> Description of the task
Lay out the entries from the line containing "Click the action" through the line containing "point(453,29)", both included, as a Markdown table with the columns Row and Line. Leave out blank lines.

--- Start ---

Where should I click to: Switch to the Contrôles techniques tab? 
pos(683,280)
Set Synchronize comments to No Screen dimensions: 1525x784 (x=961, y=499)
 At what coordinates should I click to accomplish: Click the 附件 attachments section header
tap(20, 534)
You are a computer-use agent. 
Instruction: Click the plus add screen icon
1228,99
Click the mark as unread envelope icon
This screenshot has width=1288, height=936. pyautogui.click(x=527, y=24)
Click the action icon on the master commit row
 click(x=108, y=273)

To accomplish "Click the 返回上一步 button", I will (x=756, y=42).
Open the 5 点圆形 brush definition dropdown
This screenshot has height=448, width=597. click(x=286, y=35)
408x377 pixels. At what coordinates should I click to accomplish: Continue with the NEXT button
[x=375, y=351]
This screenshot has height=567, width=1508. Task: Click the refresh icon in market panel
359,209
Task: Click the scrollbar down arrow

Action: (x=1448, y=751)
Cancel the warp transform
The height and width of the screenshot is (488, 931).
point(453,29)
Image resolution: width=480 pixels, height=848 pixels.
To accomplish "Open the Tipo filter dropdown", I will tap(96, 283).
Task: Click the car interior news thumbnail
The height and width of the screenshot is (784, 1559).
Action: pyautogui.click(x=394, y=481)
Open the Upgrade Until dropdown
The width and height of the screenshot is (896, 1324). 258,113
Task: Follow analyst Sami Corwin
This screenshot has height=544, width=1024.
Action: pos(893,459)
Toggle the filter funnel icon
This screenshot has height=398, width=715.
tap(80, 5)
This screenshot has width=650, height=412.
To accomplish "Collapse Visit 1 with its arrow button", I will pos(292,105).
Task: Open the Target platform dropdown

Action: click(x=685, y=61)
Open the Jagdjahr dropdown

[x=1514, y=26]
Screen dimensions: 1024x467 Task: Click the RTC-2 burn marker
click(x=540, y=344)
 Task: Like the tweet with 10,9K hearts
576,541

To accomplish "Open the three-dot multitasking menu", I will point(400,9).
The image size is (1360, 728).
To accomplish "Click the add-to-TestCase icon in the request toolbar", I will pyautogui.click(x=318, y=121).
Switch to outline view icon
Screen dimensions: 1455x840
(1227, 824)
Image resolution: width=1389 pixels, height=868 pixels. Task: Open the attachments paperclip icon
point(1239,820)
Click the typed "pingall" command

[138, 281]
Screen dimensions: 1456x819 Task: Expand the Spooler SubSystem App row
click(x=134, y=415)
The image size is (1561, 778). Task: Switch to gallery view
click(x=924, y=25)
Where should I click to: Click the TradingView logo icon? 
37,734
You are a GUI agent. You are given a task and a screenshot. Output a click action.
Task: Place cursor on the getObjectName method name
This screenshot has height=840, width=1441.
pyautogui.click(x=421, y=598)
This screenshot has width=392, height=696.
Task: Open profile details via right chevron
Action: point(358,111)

--- End ---

> Exercise result
| Row | Line |
|---|---|
| 1 | Click the action icon on the master commit row |
| 2 |  click(x=108, y=273) |
| 3 | To accomplish "Click the 返回上一步 button", I will (x=756, y=42). |
| 4 | Open the 5 点圆形 brush definition dropdown |
| 5 | This screenshot has height=448, width=597. click(x=286, y=35) |
| 6 | 408x377 pixels. At what coordinates should I click to accomplish: Continue with the NEXT button |
| 7 | [x=375, y=351] |
| 8 | This screenshot has height=567, width=1508. Task: Click the refresh icon in market panel |
| 9 | 359,209 |
| 10 | Task: Click the scrollbar down arrow |
| 11 | Action: (x=1448, y=751) |
| 12 | Cancel the warp transform |
| 13 | The height and width of the screenshot is (488, 931). |
| 14 | point(453,29) |